According to the High Commissioner, these “king’s cattle” (or company’s cattle) were at first “variously estimated from 200,000 upwards” (C.7,290, p.36). The “first confiscation would presumably include the half claimed as loot by those who had taken part in the war.” This would bring the remainder to about 10,000 head over Mr. Selous’s estimate. But, on the page quoted above, Mr. Selous mentions also “the periodical taking away of the cattle in small numbers by the Chartered Company subsequent to the first confiscation.”

In the company’s report for 1894-5, page 77, the number of cattle still “held by the natives in trust for the company” is “estimated at 79,500.” Finally, Earl Grey’s already-quoted statement of June 23, 1896, continues: – “Last October [1895] it was decided that a sufficient proportion of the cattle should be distributed among the Matabele people, handed over to them as their own property ... By this distribution 40,930 cattle were given over to the natives ... the balance of 32,000 cattle remained the property of the British South Africa Company. ... The distribution was almost accomplished by the time the rinderpest broke out” (C.8,130, page 16).

The total number of cattle in this statement is 72,930 – i.e., less by 6,570 than even the 79,500 reported by the company a few mouths before. And what is officially claimed to have been a distribution of cattle to the natives appeared, it seems, in a different light to some observers on the spot. The Times of April 2, 1896, reports the Rev. Mr. Helm as saying that “it was arranged at the end of last year that the company should take 45 per cent. of all the cattle remaining in the country.”

Mr. Selous tells us that the “Government determined to take two-fifths,” (“Sunshine and Storm,” p.8).

Now, apart from any question as to the ownership of the remaining cattle, i.e., even if, after the “distribution,” the Matabele were still allowed to “continue in charge” of the “32,000 remaining the property of the company,” the extracts which I have given show (and the “authorities” whom I have quoted on this point are Lord Loch, Mr, Selous, the British South Africa Company’s report, and Earl Grey) that in the two years, 1894-5, British action, by reducing the cattle from “200,000 upwards” to “72,930,” i,,e., by nearly two-thirds, had equally reduced the natives’ food supply, not only of meat, but of milk, which they had hitherto obtained freely, from tribal, i.e., “king’s” cattle, as well as from those which they owned as individuals. And curdled milk is one of the principal foods of the native women and children.

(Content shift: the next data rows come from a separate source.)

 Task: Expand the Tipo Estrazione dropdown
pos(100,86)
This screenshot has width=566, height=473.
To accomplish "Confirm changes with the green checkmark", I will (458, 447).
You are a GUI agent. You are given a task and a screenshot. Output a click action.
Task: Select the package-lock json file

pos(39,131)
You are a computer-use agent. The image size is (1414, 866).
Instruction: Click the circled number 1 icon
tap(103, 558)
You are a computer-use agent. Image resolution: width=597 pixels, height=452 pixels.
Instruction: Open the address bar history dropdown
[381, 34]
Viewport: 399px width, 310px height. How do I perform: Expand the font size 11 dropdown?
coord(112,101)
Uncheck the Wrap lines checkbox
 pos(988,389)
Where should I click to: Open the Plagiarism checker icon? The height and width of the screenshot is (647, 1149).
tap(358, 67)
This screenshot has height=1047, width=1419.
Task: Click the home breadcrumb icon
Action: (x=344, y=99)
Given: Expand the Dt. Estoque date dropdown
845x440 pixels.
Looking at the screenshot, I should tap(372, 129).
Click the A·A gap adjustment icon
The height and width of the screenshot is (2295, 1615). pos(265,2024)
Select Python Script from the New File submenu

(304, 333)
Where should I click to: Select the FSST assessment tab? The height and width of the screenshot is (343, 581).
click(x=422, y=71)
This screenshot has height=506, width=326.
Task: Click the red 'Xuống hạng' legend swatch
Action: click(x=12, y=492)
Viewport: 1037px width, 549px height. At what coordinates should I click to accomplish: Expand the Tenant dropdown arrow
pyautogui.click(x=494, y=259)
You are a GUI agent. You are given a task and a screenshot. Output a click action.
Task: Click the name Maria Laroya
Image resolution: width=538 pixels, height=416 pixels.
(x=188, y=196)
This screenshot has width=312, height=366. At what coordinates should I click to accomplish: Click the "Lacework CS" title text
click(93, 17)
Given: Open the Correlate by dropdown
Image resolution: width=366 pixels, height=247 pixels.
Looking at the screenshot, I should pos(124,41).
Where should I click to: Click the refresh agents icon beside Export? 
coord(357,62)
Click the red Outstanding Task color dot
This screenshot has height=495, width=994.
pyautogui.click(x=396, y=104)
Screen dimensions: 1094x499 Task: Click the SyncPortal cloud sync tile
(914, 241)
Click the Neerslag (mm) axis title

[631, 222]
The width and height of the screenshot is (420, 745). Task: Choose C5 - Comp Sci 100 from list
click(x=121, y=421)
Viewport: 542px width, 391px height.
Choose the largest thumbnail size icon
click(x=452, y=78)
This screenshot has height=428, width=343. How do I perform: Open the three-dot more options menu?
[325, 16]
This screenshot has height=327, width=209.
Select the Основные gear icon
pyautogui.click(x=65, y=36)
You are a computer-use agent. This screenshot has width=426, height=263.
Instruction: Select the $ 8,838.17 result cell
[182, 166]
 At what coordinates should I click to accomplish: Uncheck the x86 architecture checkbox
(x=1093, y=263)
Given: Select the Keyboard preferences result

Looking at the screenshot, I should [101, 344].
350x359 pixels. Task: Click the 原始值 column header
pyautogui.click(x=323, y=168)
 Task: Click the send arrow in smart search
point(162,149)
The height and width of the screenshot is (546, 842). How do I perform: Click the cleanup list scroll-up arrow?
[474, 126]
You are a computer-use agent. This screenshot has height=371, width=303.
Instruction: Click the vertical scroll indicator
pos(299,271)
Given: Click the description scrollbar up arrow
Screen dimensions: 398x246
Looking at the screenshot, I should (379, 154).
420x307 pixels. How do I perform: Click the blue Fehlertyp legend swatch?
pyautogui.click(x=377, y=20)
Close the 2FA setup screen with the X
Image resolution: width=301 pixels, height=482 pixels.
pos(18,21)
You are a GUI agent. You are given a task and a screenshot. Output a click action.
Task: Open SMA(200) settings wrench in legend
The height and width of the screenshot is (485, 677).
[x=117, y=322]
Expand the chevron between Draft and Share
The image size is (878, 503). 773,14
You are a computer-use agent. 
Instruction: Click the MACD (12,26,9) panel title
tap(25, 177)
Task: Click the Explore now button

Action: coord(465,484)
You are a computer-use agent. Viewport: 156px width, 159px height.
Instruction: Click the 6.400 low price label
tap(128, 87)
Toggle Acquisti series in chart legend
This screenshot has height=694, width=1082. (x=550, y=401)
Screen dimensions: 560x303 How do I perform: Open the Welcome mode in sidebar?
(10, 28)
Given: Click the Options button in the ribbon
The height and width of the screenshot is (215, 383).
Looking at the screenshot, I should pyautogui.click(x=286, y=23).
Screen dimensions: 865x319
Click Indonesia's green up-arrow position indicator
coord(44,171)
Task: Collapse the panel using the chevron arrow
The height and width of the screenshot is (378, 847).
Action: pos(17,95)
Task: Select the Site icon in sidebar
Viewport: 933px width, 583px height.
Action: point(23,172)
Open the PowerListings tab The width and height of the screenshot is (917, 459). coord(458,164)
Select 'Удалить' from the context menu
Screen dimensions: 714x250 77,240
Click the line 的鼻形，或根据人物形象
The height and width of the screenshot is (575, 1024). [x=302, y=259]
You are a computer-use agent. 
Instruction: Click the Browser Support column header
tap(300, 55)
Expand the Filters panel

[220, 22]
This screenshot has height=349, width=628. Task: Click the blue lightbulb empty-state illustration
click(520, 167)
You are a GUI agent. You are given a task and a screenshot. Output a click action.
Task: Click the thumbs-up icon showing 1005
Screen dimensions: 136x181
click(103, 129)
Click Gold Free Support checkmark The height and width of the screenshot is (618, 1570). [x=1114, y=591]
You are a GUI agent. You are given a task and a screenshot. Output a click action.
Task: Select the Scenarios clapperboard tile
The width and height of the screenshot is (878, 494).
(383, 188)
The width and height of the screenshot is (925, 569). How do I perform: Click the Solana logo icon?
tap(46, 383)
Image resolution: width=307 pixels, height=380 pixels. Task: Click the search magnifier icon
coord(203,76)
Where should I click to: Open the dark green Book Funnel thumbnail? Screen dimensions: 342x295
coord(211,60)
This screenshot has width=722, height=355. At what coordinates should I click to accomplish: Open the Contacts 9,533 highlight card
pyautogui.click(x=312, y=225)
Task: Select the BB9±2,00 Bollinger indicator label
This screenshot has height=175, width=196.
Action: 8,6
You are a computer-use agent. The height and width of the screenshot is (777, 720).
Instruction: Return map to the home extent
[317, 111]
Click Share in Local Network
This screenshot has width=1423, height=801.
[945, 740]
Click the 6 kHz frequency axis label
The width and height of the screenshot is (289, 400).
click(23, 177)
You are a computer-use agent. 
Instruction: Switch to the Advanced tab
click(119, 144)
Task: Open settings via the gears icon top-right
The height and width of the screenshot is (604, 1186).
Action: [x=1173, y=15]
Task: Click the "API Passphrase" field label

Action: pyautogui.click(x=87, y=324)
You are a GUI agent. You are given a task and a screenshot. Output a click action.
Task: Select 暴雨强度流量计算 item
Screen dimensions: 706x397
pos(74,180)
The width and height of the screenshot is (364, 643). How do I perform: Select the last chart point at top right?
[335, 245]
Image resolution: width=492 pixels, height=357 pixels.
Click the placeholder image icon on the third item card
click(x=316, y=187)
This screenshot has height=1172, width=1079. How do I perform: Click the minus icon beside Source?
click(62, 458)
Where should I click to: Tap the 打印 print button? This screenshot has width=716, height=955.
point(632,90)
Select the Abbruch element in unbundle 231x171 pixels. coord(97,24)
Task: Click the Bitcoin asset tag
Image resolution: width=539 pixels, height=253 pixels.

To have thus “periodically” reduced the food supply at “a critical time” for the natives through bad harvests caused by drought in some parts and by locusts in others; before the “rebellion” and before the rinderpest; with full knowledge of the difficulty with the means of transport then existing of bringing food from the terminus on the other side of the “immense tract of barren wilderness” – to have done this alone, without counting the two “wars,” and the consequent destruction of grain, appears to me to justify the accusation that “the British have prepared famine among the Matabele.”